▸ Task prompt
In the records below, some lines contain the word "HACKNER". Copy each of them.
[[ Extracted records open ]]
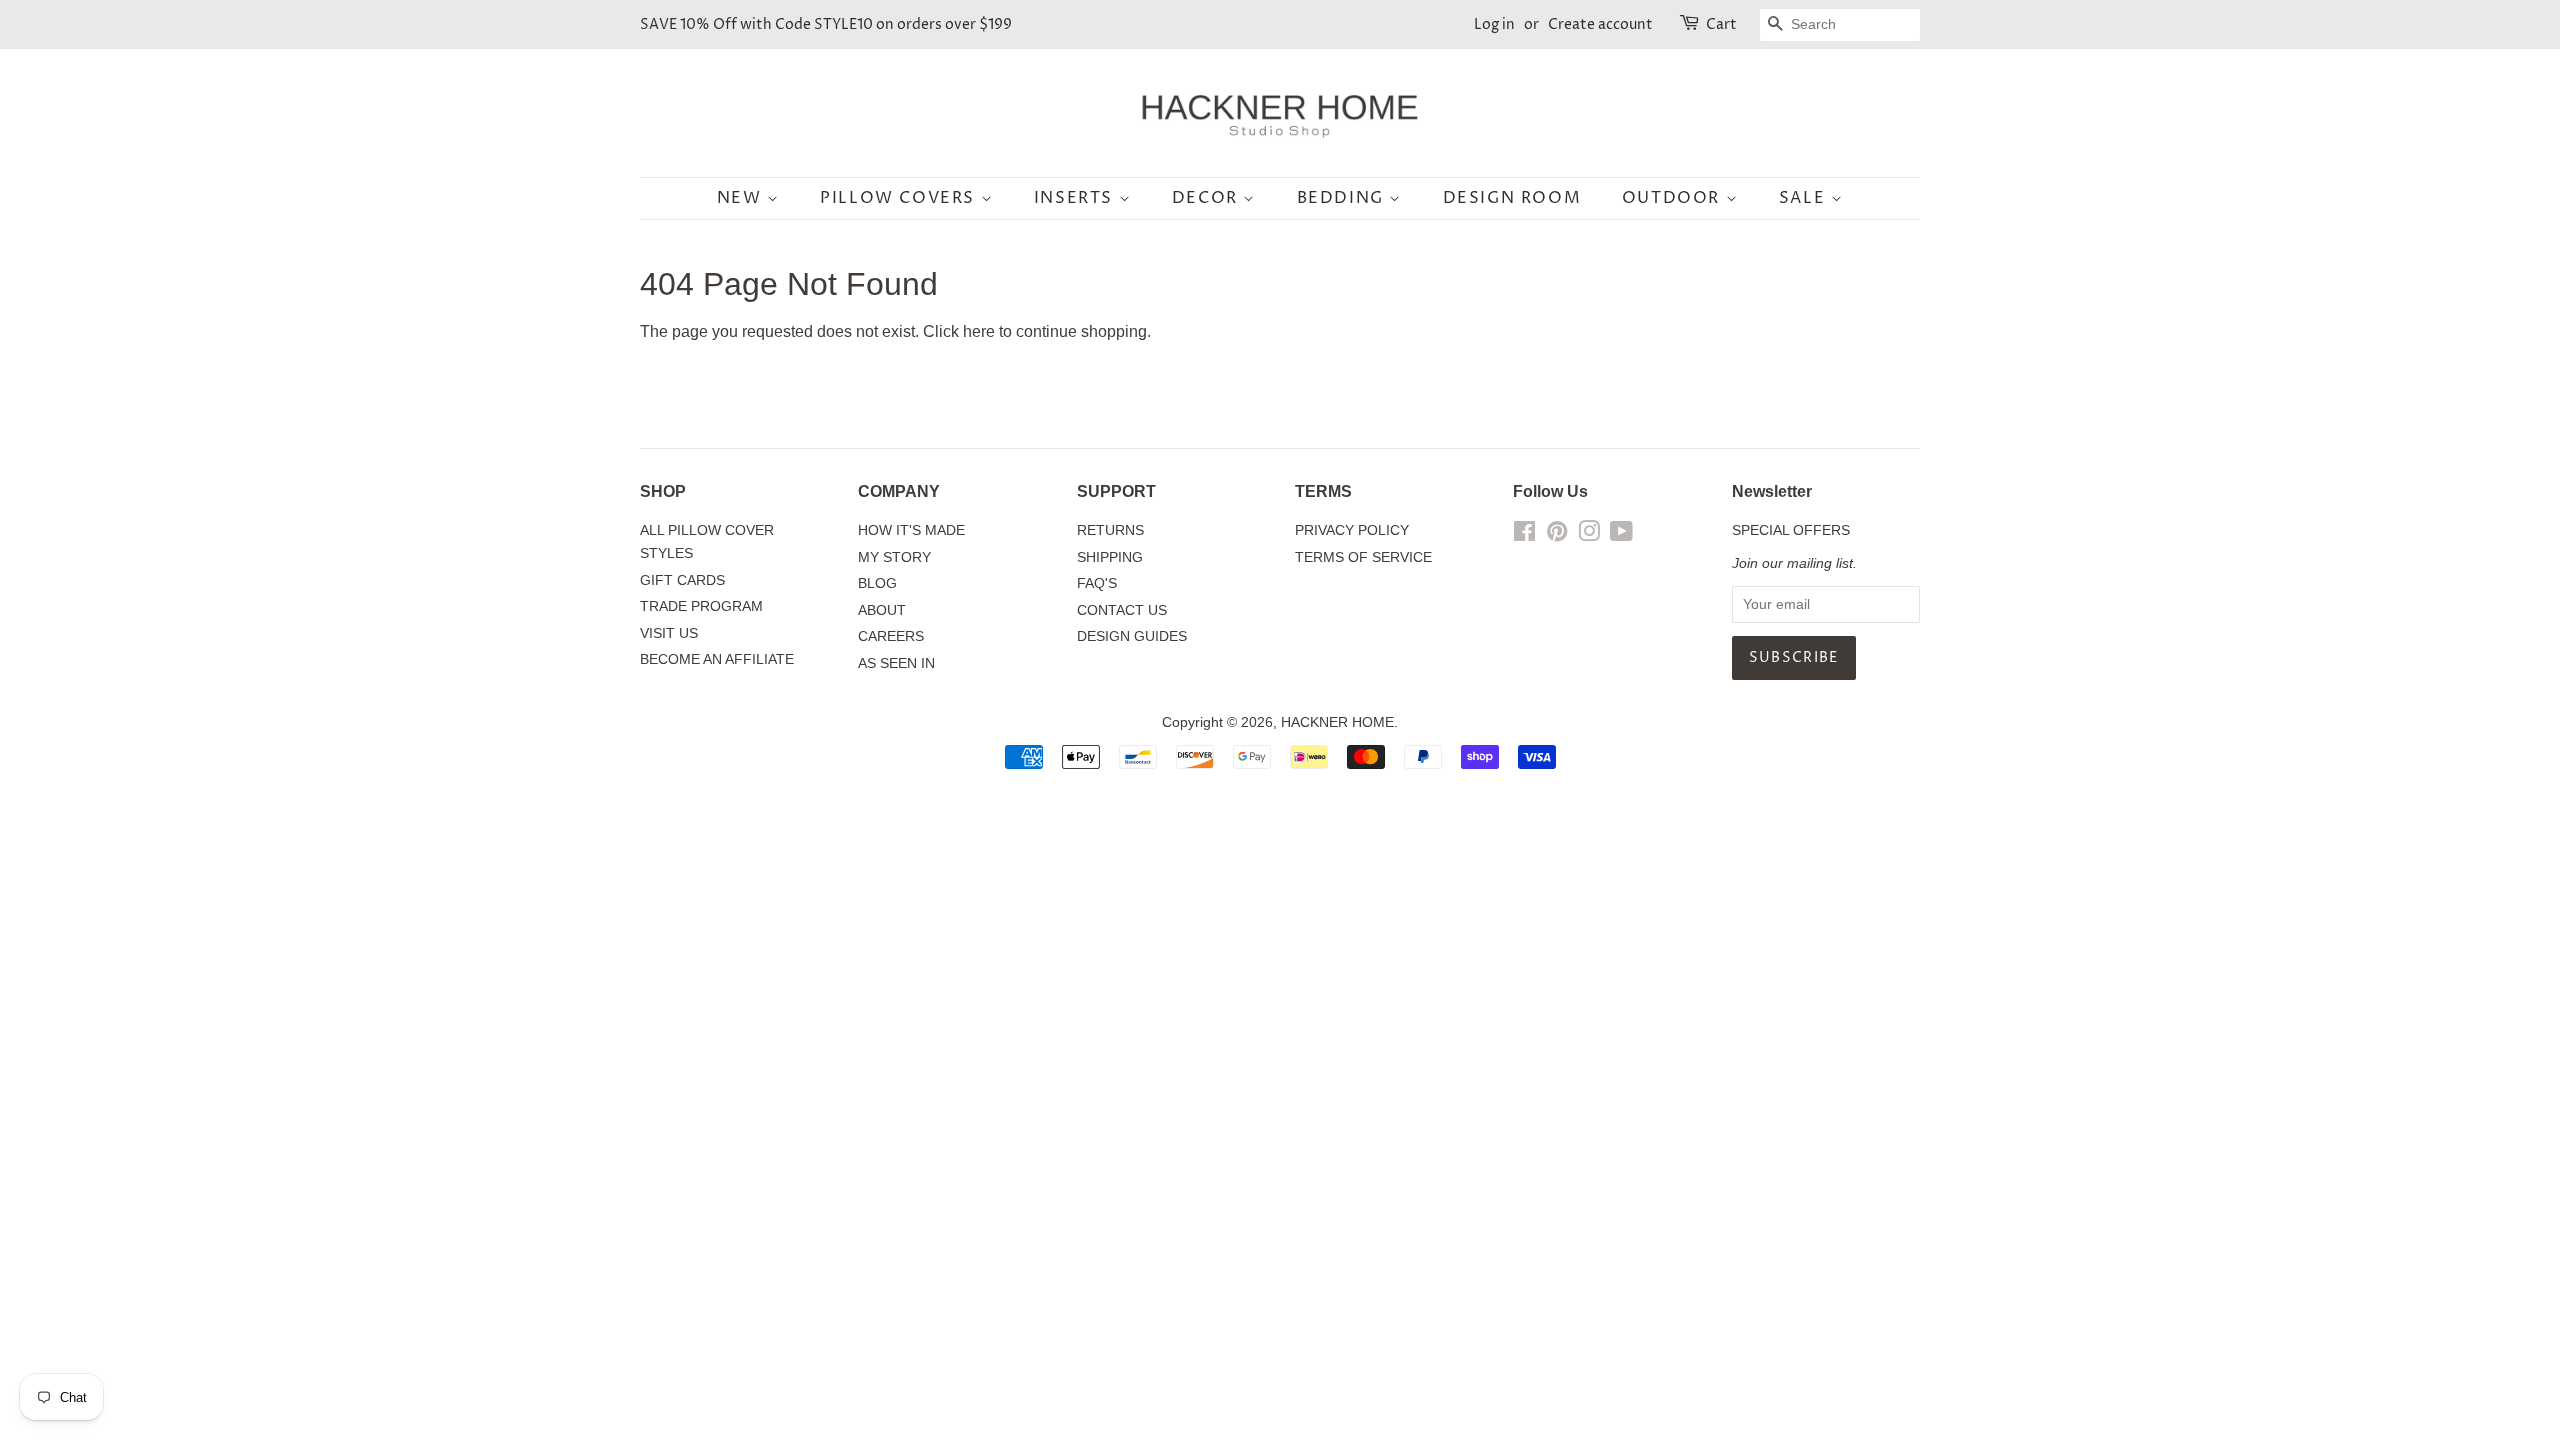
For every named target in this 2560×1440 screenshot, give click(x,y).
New (742, 198)
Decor (1208, 198)
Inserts (1076, 198)
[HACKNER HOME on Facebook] (1524, 535)
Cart (1721, 24)
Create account (1600, 24)
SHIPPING (1110, 557)
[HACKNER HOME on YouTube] (1621, 535)
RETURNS (1110, 530)
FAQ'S (1097, 583)
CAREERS (891, 636)
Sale (1805, 198)
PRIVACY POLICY (1352, 530)
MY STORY (894, 557)
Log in (1494, 24)
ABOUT (882, 610)
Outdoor (1674, 198)
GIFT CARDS (682, 580)
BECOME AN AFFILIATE (717, 659)
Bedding (1343, 198)
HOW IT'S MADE (911, 530)
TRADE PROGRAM (701, 606)
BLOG (877, 583)
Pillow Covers (900, 198)
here (979, 331)
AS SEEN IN (896, 663)
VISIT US (669, 633)
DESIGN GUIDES (1132, 636)
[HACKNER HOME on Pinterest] (1557, 535)
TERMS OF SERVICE (1363, 557)
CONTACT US (1122, 610)
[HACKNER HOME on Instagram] (1589, 535)
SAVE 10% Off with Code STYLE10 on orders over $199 (826, 24)
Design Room (1512, 198)
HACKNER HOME (1337, 722)
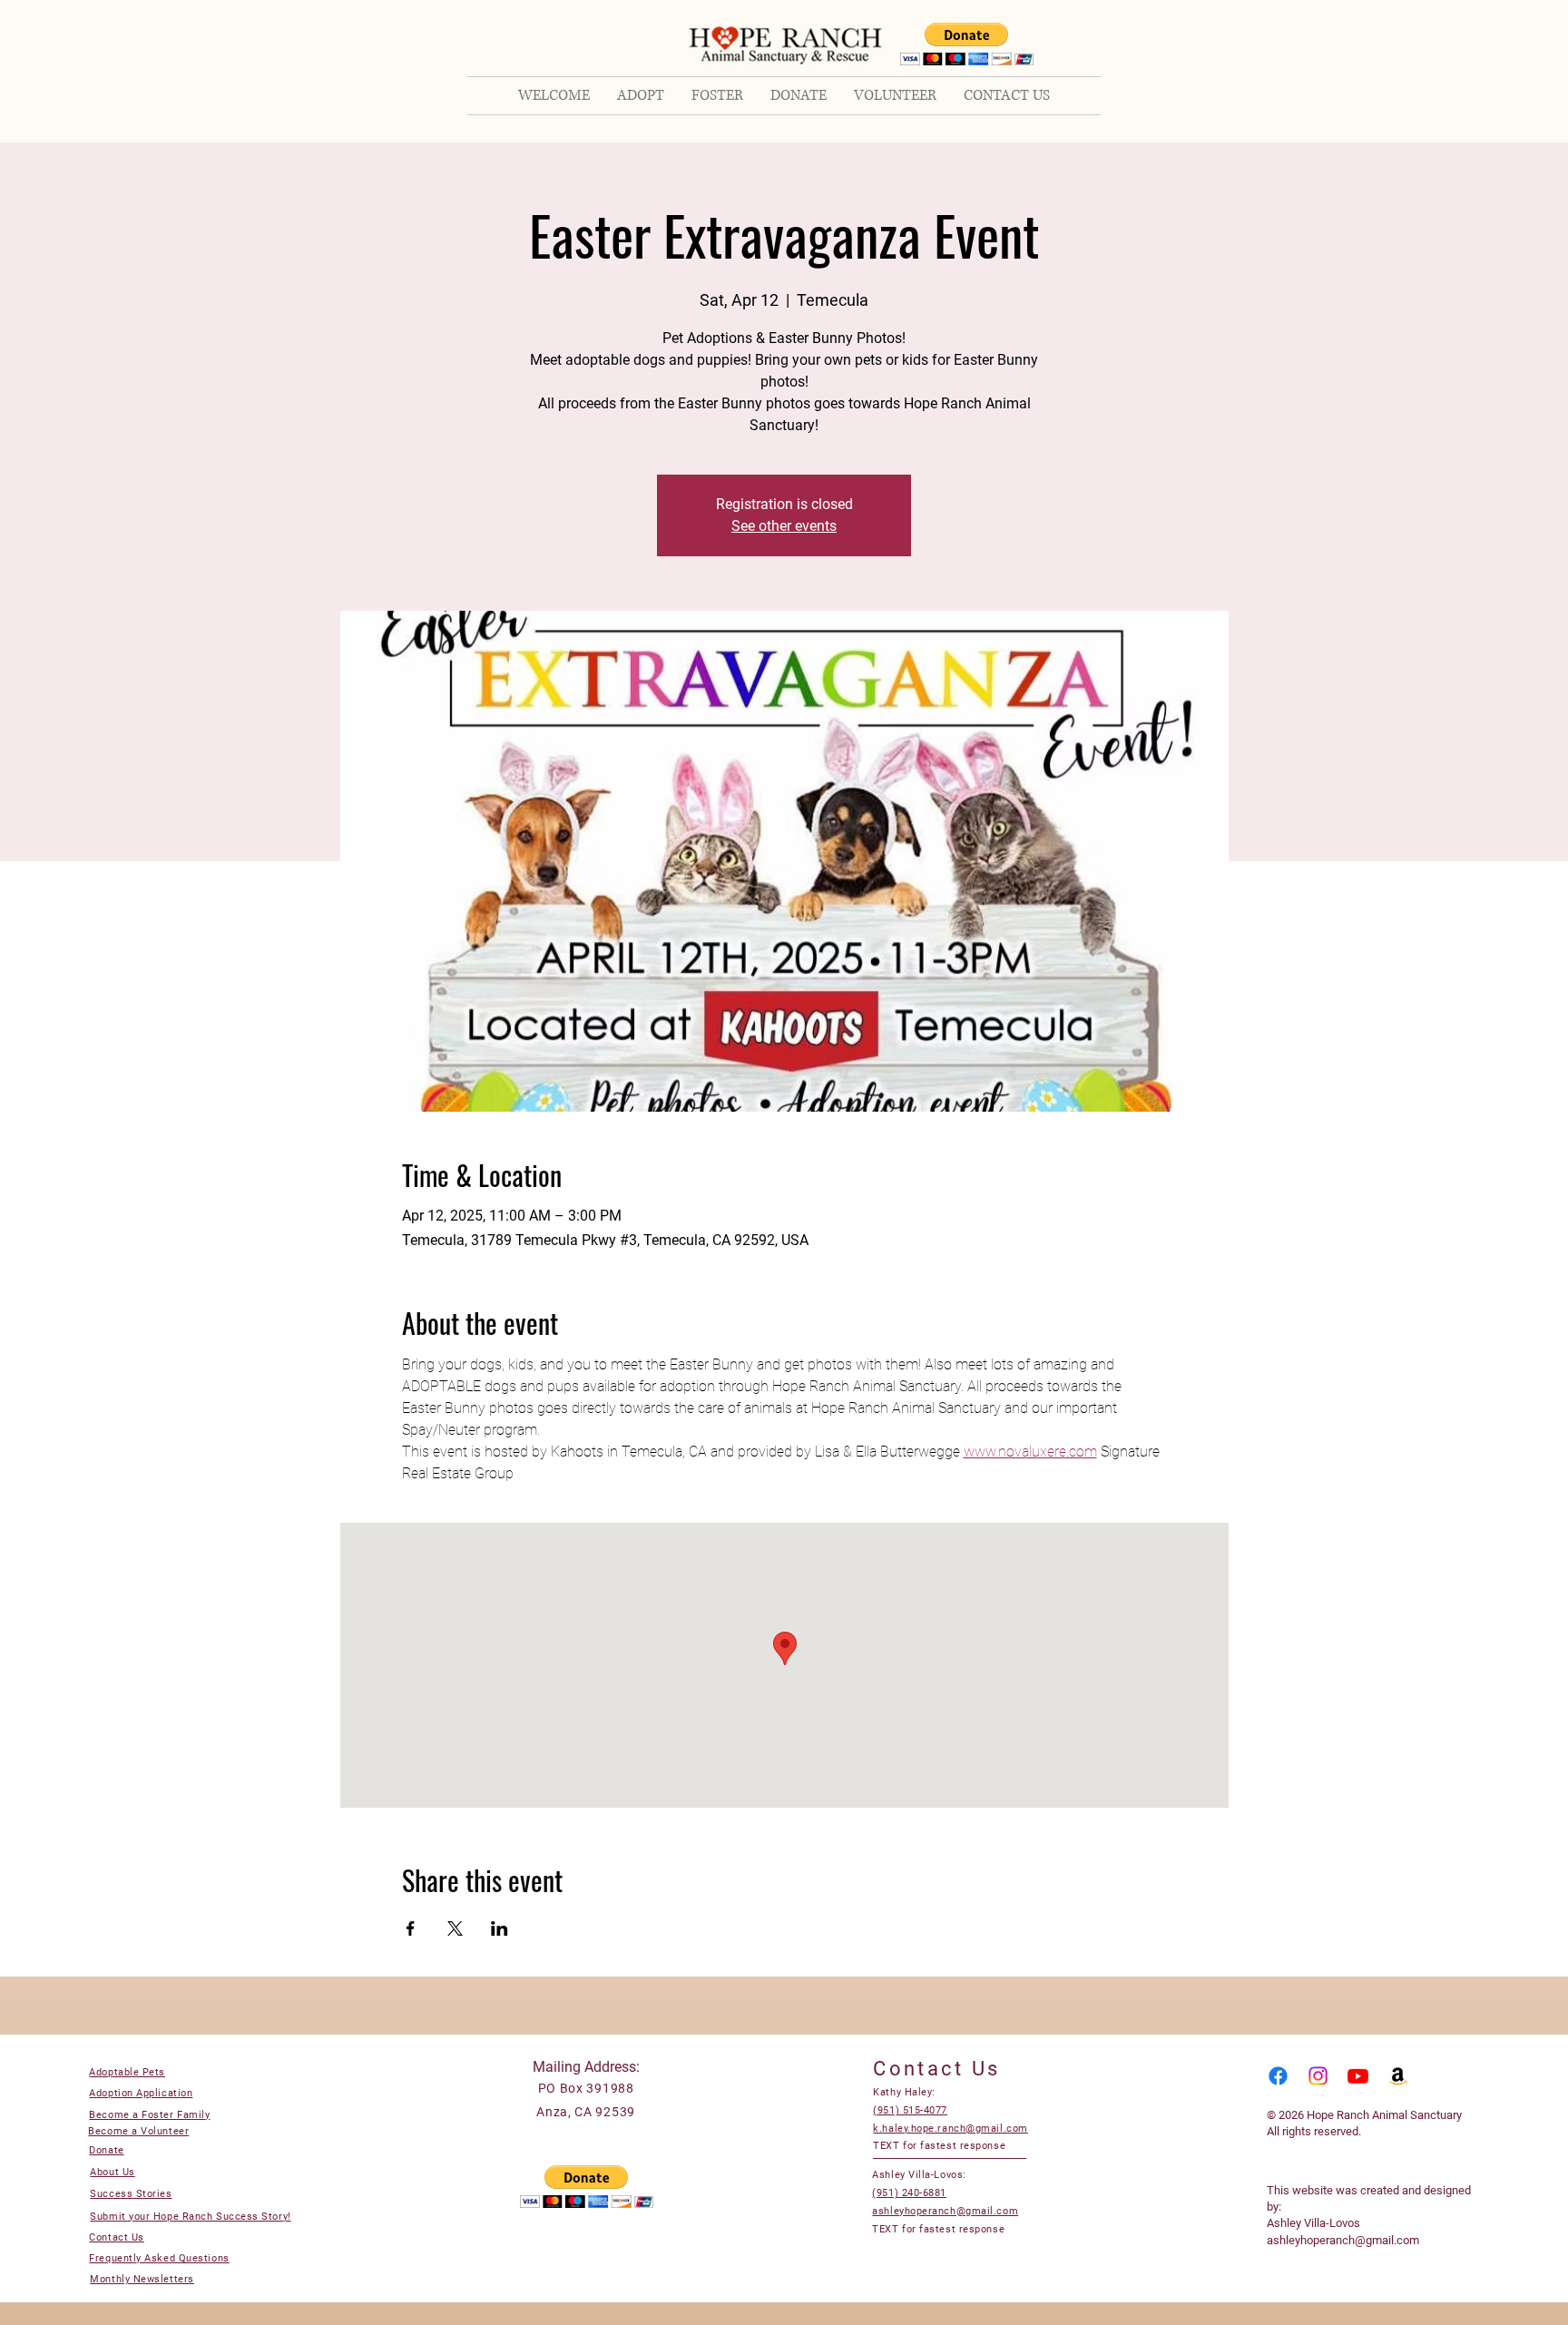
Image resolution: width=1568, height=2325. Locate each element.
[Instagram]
[[ Extracted records closed ]]
▸ Answer area
[HACKNER HOME on Facebook] (1524, 535)
[HACKNER HOME on YouTube] (1621, 535)
[HACKNER HOME on Pinterest] (1557, 535)
[HACKNER HOME on Instagram] (1589, 535)
HACKNER HOME (1337, 722)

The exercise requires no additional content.